[TASK DATA]
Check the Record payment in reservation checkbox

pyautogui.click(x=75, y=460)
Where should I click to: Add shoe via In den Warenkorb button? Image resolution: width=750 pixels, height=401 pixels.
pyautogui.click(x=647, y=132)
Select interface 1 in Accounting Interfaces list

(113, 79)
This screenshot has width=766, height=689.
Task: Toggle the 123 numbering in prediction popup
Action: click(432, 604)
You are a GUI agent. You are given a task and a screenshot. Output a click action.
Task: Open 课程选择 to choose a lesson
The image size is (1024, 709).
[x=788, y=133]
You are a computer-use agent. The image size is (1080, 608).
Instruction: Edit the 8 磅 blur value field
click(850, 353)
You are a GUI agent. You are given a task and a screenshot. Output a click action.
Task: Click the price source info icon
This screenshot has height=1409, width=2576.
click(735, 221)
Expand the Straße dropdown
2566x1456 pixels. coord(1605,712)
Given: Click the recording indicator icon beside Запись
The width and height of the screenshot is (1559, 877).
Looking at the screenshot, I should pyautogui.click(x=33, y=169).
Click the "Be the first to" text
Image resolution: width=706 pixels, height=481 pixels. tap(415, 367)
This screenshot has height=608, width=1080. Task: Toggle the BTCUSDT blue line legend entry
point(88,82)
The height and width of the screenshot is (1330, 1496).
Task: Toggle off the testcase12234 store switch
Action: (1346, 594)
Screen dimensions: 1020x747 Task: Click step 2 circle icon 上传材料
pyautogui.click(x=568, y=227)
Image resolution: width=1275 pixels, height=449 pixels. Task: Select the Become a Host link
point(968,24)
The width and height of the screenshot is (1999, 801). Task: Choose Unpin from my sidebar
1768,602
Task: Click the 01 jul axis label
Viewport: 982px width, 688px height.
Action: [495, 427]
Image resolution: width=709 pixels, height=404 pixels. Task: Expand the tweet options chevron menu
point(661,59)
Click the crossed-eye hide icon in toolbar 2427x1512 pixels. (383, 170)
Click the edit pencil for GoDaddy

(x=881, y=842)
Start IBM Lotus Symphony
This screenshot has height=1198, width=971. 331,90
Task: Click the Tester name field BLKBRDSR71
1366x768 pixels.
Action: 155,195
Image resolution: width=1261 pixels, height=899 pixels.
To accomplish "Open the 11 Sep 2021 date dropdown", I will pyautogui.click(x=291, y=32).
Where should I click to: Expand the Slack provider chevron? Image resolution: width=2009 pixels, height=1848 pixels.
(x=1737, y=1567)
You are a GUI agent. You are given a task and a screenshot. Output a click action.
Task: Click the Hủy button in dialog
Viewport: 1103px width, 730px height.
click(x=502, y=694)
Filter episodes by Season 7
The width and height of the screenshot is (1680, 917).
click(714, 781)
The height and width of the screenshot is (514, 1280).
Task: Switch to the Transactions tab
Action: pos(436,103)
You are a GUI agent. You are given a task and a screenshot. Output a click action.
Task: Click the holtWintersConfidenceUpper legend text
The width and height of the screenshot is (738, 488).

[TASK] Report each line of the material that contains the string "This", treating uppercase and lowercase letters as distinct.

[ANSWER]
This screenshot has width=766, height=689.
This screenshot has height=1409, width=2576.
This screenshot has height=608, width=1080. Task: Toggle the BTCUSDT blue line legend entry
This screenshot has height=1198, width=971. 331,90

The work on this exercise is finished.